Great! We can see where the pids subsystem is mounted on the filesystem, and which options were used to mount it. If we dive into that directory, we can find the file that manipulates the maximum number of processes available in our container. We just need to combine the subsystem mount point with the pids path we found for our specific process above (which was /lxc/irreplaceable-madie/init.scope). There is one ‘gotcha’ though, we need to disregard the ‘init.scope’ subdirectory and apply our cgroup change at the level of the container name itself.
vagrant@vagrant:~$ cat /sys/fs/cgroup/pids/lxc/irreplaceable-madie/pids.max max vagrant@vagrant:~$ sudo su -c 'echo "1000" >> /sys/fs/cgroup/pids/lxc/irreplaceable-madie/pids.max' vagrant@vagrant:~$ cat /sys/fs/cgroup/pids/lxc/irreplaceable-madie/pids.max 1000
We saw that the previous value was ‘max’ and now we’ve reduced that to 1000. This should stop our rogue user from fork bombing our container!

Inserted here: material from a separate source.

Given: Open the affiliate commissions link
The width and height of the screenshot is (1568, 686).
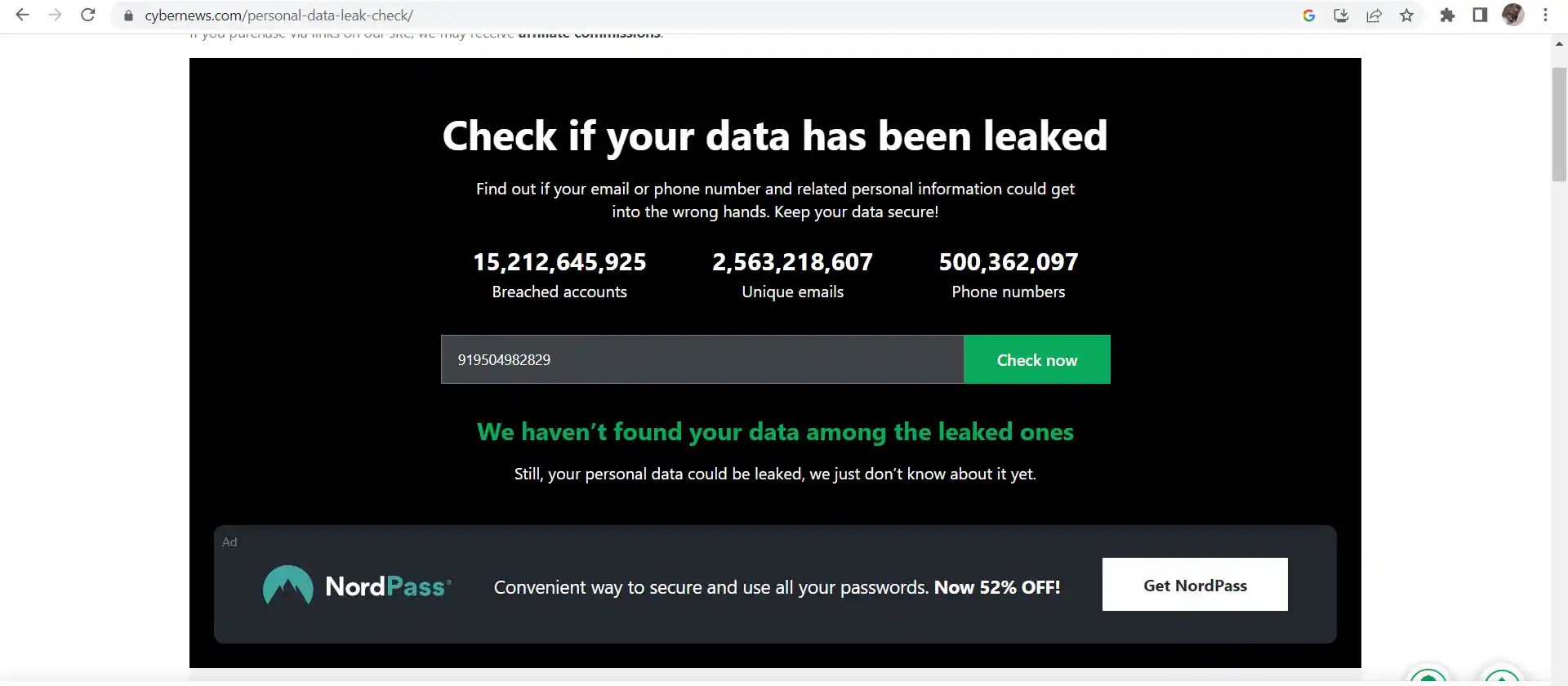Looking at the screenshot, I should tap(589, 33).
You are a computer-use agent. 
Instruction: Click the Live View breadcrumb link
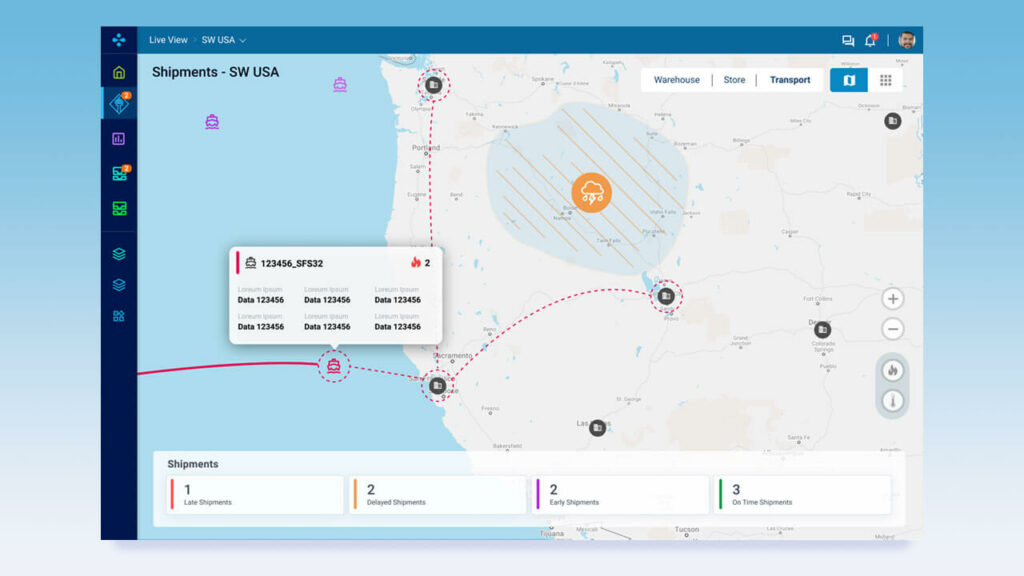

vagrant@vagrant:~$ lxc info irreplaceable-madie | grep Processes Processes: 26 vagrant@vagrant:~$ lxc exec irreplaceable-madie -- perl -e 'fork while fork' \& vagrant@vagrant:~$ lxc info irreplaceable-madie | grep Processes Processes: 26
It looks like nothing happened, and that’s great. The processes spawned out of control until they hit our limit, and then they were were terminated. At this point you may object to this test, after all, I never proved that the fork bomb worked when the limit was set to max. If you are feeling adventurous, you can try that now, but will likely lose control of the container and vagrant box and have to restart them (possible even through the virtualbox interface). Before we make that change, I have a confession. There is a much easier way to control cgroup limits than by editing the /sys/fs filesystem directly (thankfully).
vagrant@vagrant:~$ cat /sys/fs/cgroup/pids/lxc/irreplaceable-madie/pids.max 1000 vagrant@vagrant:~$ lxc config set irreplaceable-madie limits.processes 100 vagrant@vagrant:~$ cat /sys/fs/cgroup/pids/lxc/irreplaceable-madie/pids.max 100 vagrant@vagrant:~$ lxc config unset irreplaceable-madie limits.processes vagrant@vagrant:~$ cat /sys/fs/cgroup/pids/lxc/irreplaceable-madie/pids.max max
How did I know that I should provide ‘limits.processes’ as the value to the get and set subcommands? Well, by reading the documentation of course! So the ‘config’ subcommand to ‘lxc’ provides a nice interface to the cgroup filesystem, and with this we were able to change and remove the original process limit that we had placed on the container. At this point you could try the fork bomb again in the container if you really want to see what happens without limits. Warning though, it isn’t pretty! By the way, if you want to drop down into the container, you can do so like this.
vagrant@vagrant:~$ lxc exec irreplaceable-madie bash root@irreplaceable-madie:~#
Now you are free to issue any command you want within the confines of the container you created.
So just to recap, we were able to launch an LXC container and set a limit on the number of processes that could be spawned inside of it using cgroups. We gained some additional insight into what the kernel is doing my looking at the /proc filesytem, and saw that we could manipulate the kernel in realtime using the /sys filesystem. Now I encourage you to spend some time trying to place other limits on the container. For instance, are you able to constrain the amount of memory or cpu available to it? And what are all those other lxc subcommands about? Go and explore!